Uma promotora de justiça do Amazonas morreu afogada em uma praia do litoral norte da Bahia, em um caso que ganhou repercussão porque ela estava no estado justamente para participar de um congresso da área jurídica. O que seria um momento de lazer terminou em tragédia.
A vítima foi identificada como Marlinda Maria Dutra de Oliveira, de 58 anos, promotora de justiça de Manaus. Ela havia viajado à Bahia para acompanhar um congresso do Ministério Público e, em um intervalo do evento, resolveu ir até a praia e entrar no mar.
O afogamento aconteceu na Praia do Forte, em Mata de São João, no litoral norte da Bahia, a cerca de 60 quilômetros da capital baiana, Salvador.
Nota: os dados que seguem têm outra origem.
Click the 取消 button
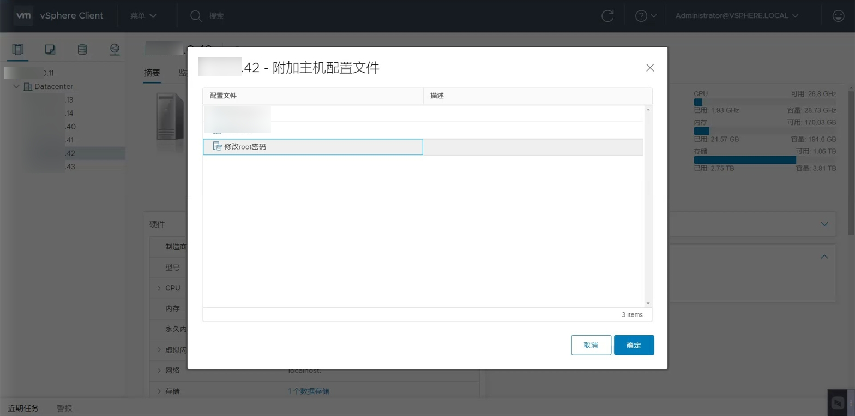The width and height of the screenshot is (855, 416). (591, 345)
A promotora havia entrado no mar na companhia de uma amiga quando acabou não resistindo.
O trecho onde as duas entraram é conhecido pelo risco. De acordo com o relato, elas foram para uma área depois dos corais, ponto conhecido pela força das ondas e pela ocorrência de correntezas, condições que tornam o banho de mar especialmente perigoso naquele local.
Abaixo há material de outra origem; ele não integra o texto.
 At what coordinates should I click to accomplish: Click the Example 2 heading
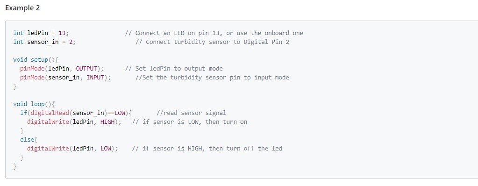coord(22,8)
A amiga que estava com ela, identificada como Teresinha de Jesus Duarte, também passou por dificuldades na água, mas foi resgatada com vida. Ela foi encaminhada para atendimento médico por um helicóptero do Grupamento Aéreo da Polícia Militar da Bahia, e o seu estado de saúde foi descrito como estável, porém delicado.
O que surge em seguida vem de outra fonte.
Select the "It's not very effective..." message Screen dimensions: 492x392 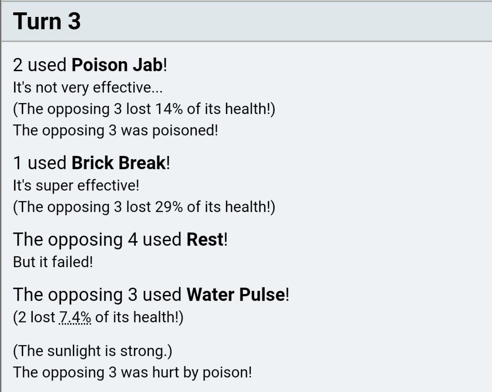coord(85,88)
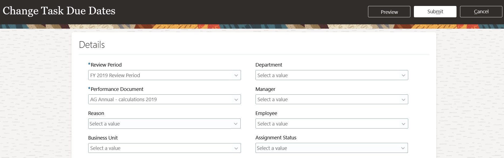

Marlinda tinha uma trajetória no Ministério Público do Amazonas, onde estava à frente de uma promotoria especializada em Manaus. Colegas e a própria instituição destacaram uma atuação marcada por responsabilidade e firmeza diante das demandas que chegavam ao órgão.
A morte dela foi o segundo afogamento com vítima fatal nas praias da Bahia na mesma semana. Dias antes, um jovem de 23 anos, identificado como Pedro Lucas, também havia morrido após se afogar na praia de Vilas do Atlântico, em Lauro de Freitas, na região metropolitana de Salvador.